### Instructions to follow:
Reproduce exactly the line that contains "Task: Select the Perstorp GK column header" and every line after it through the end of the records below, leaving out all pictures.

### Input data:

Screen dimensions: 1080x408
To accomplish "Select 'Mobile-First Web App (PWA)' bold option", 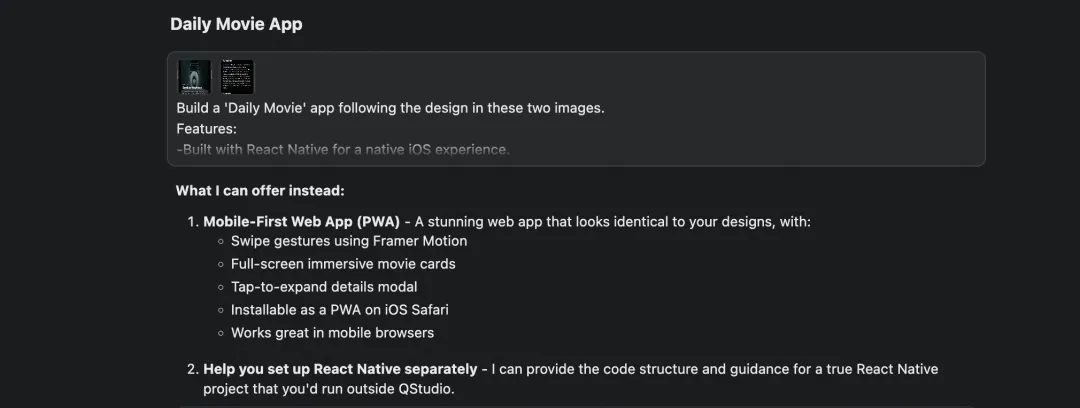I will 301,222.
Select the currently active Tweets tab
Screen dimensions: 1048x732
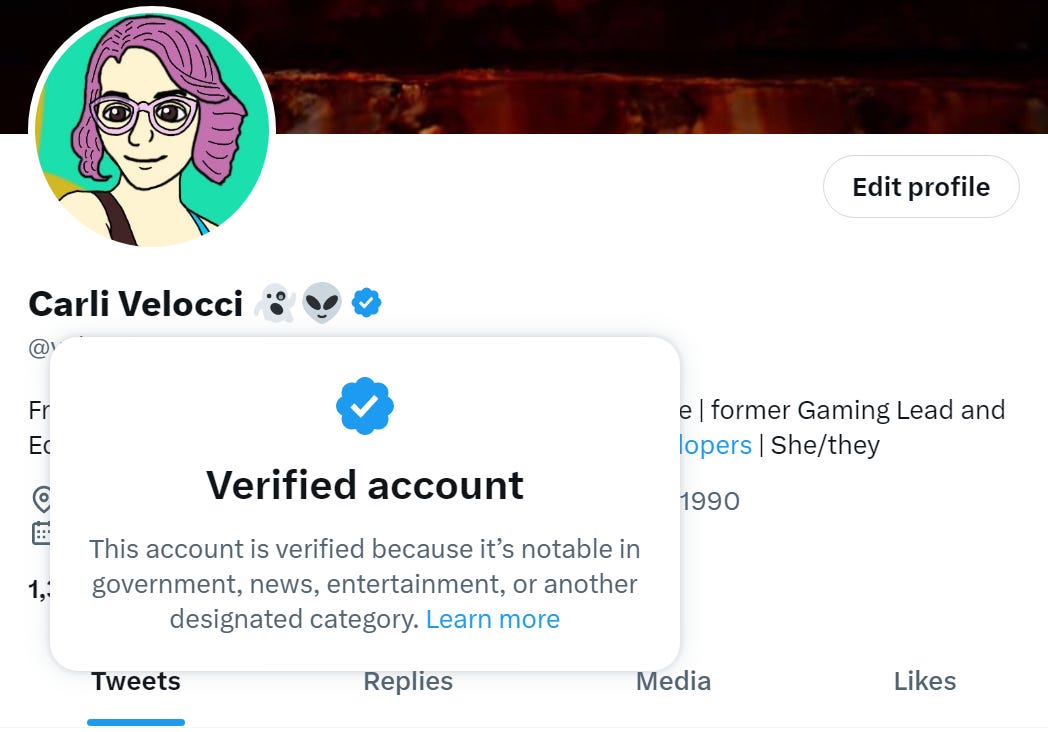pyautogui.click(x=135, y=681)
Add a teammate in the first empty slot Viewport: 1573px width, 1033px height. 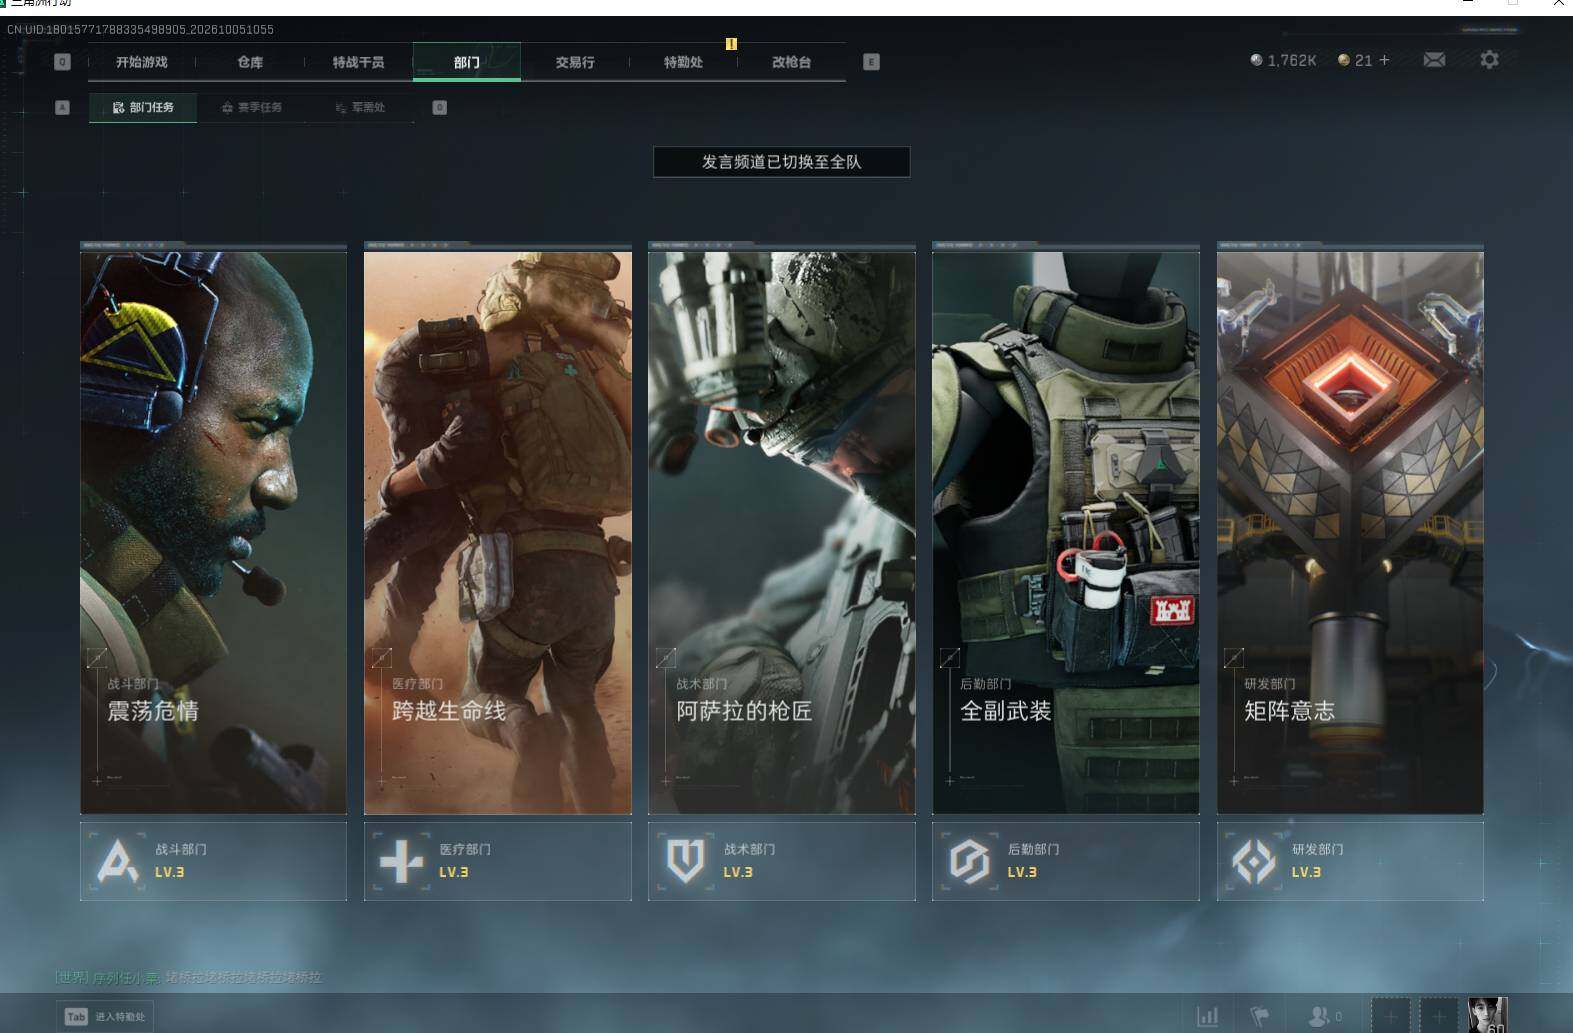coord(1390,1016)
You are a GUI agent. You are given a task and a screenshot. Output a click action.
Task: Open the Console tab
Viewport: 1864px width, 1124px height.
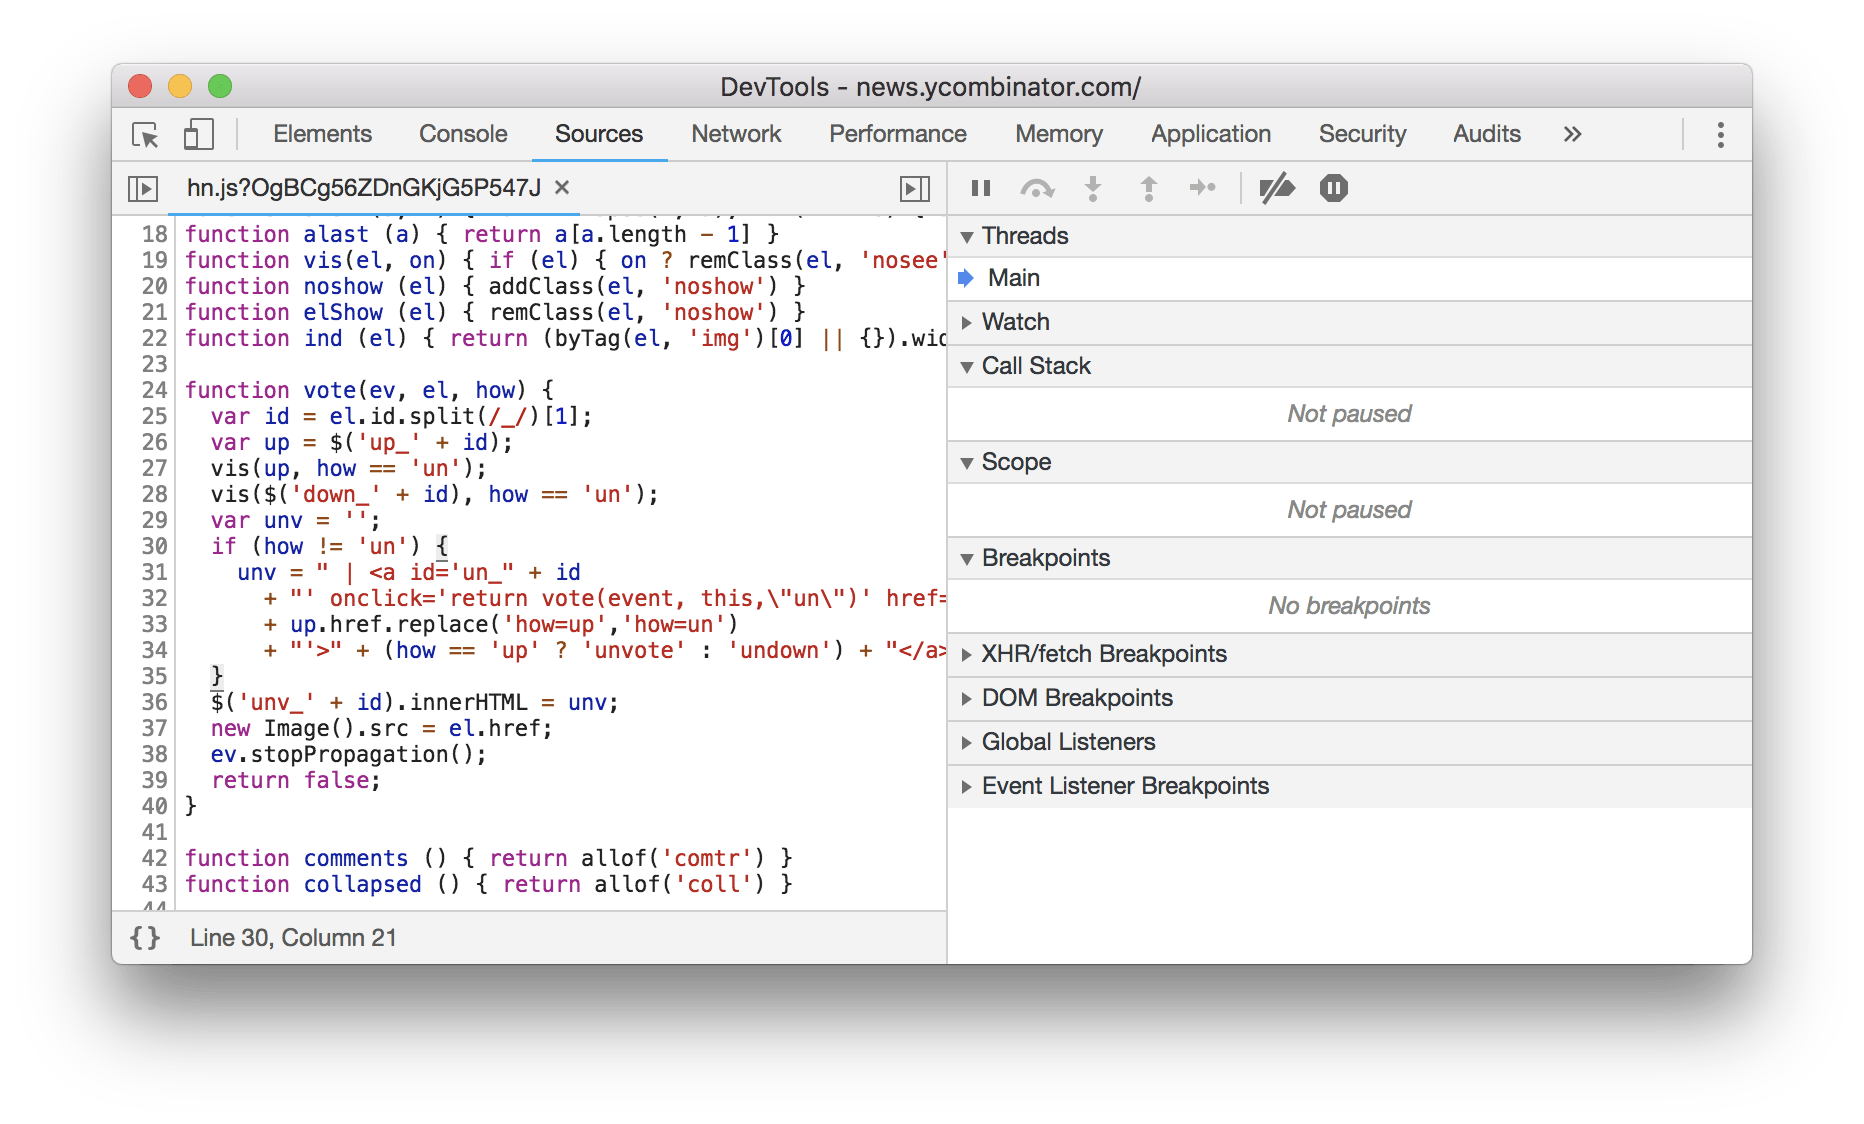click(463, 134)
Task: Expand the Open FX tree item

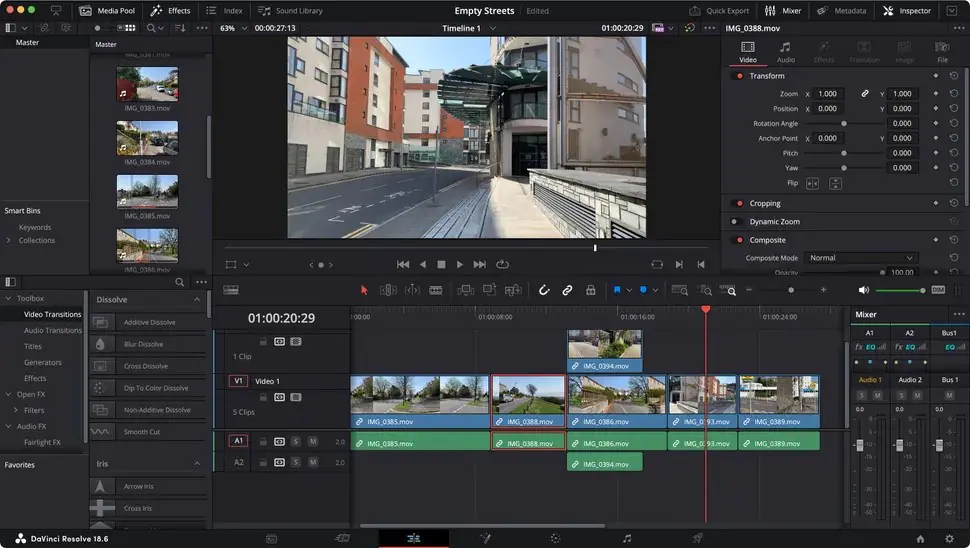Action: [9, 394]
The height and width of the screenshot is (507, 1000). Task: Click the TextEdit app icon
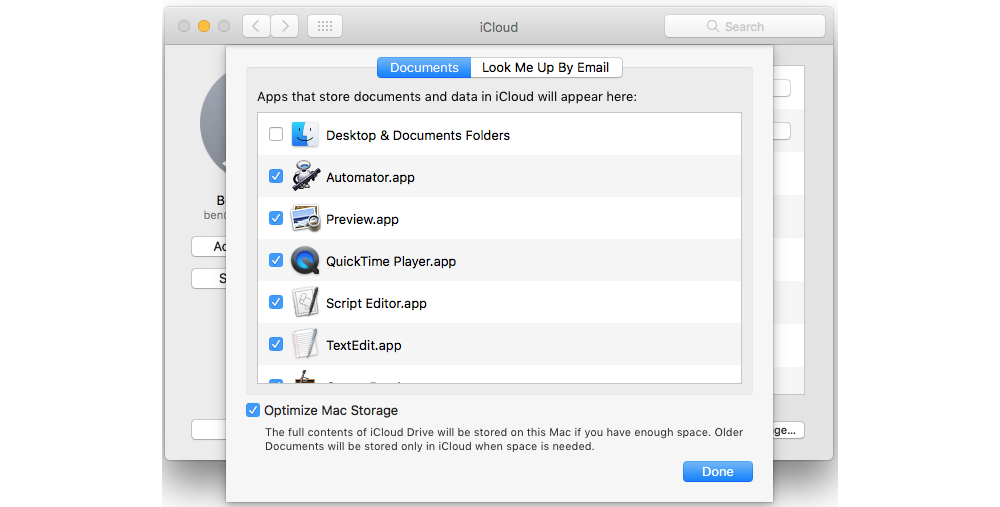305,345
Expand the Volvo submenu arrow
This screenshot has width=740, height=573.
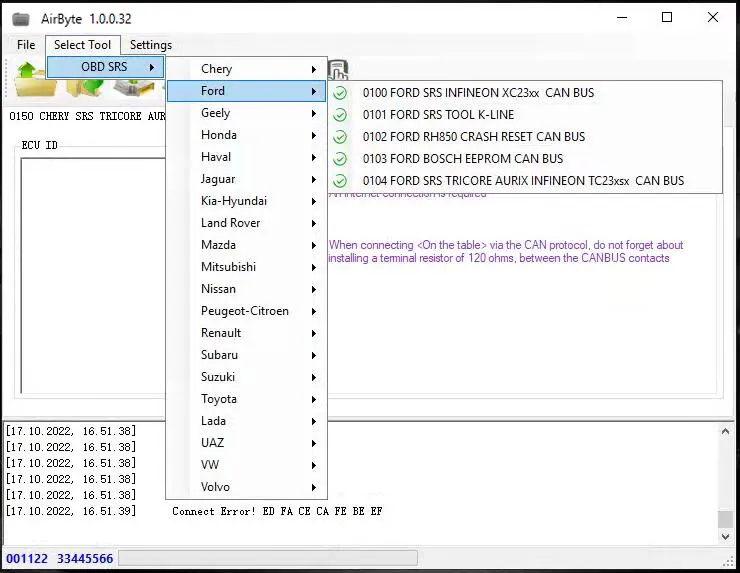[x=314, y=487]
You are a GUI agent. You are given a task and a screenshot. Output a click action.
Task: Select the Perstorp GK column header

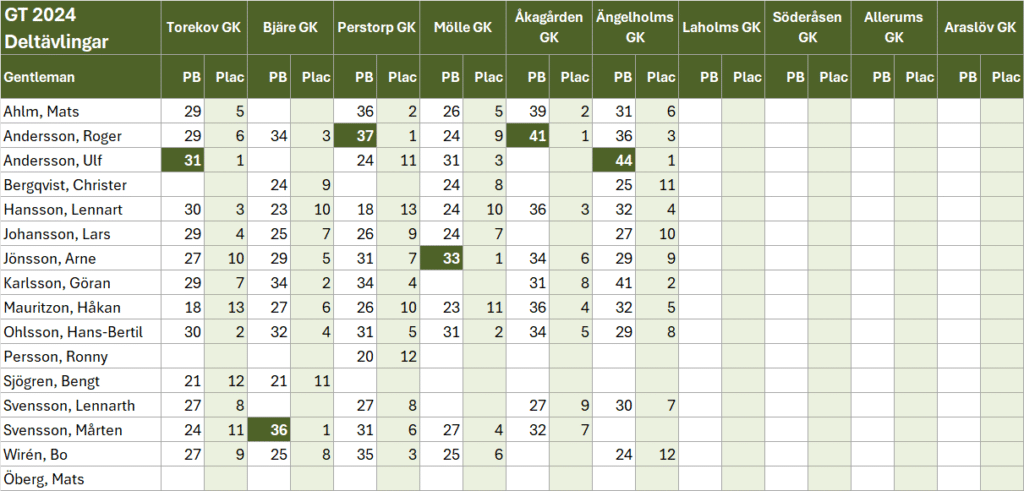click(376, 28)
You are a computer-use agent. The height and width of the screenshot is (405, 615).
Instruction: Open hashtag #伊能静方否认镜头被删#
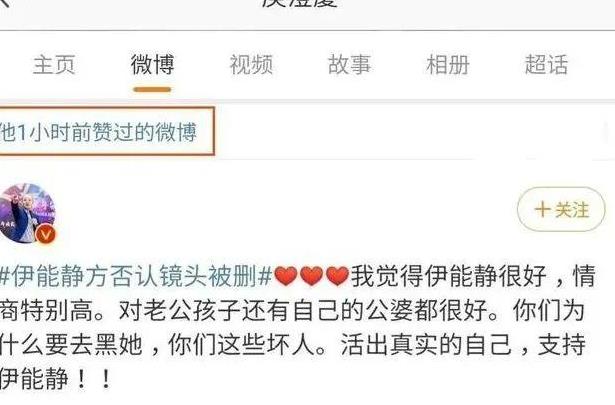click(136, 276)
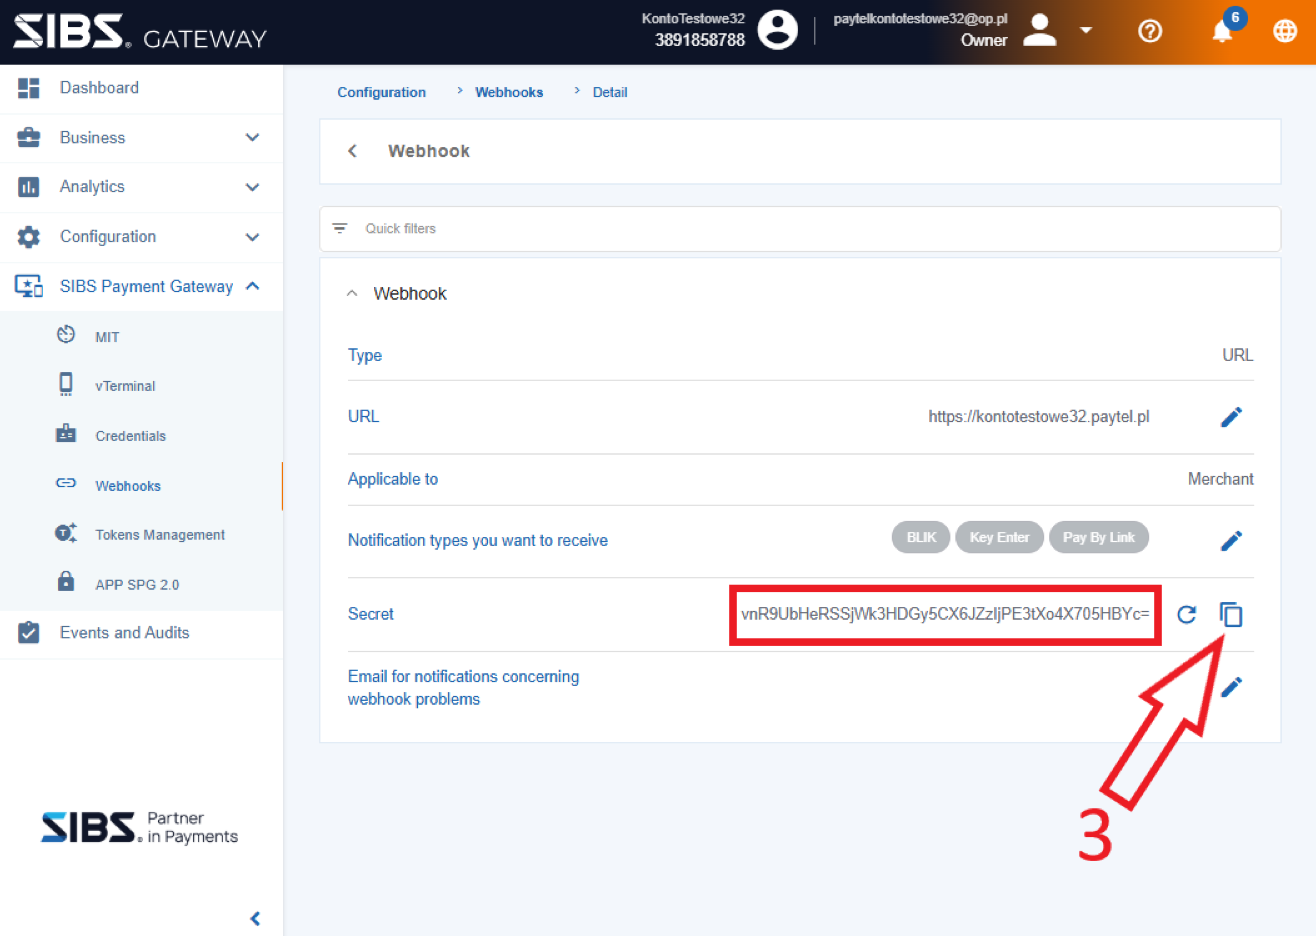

### Solved exercise:
Task: Select the Perstorp GK column header

click(376, 28)
You are a computer-use agent. The height and width of the screenshot is (405, 615).
Instruction: Open hashtag #伊能静方否认镜头被删#
click(136, 276)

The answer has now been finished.